Des soldats déployés devant une banque à Beyrouth, le 16 janvier. Anwar Amro/AFP
Depuis que le Liban a décidé de faire défaut sur sa dette, les banques locales sont en première ligne, compte tenu de leur forte exposition au risque souverain. Pour survivre, le secteur bancaire sera contraint de se restructurer et se consolider. Pourquoi ce processus est-il inévitable et quelles en sont les implications ?
Pouvoir continuer à opérer
La dégradation continue de la notation souveraine du pays ces derniers mois, et particulièrement depuis l’annonce du Liban de sa décision de ne plus rembourser ses créanciers, a aussi eu une répercussion directe sur le secteur bancaire.

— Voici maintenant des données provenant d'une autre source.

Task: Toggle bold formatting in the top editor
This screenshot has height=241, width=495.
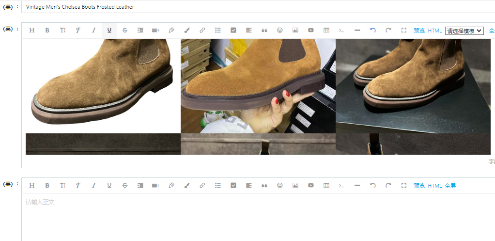Action: pyautogui.click(x=47, y=30)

Pour pouvoir continuer à opérer dans le système financier international et ne serait-ce que pour préserver leurs relations avec les banques correspondantes, les banques libanaises se doivent de continuer à respecter le ratio d’adéquation des fonds propres de Bâle III. Car dans le cas contraire, les banques correspondantes cesseront purement et simplement de traiter avec elles.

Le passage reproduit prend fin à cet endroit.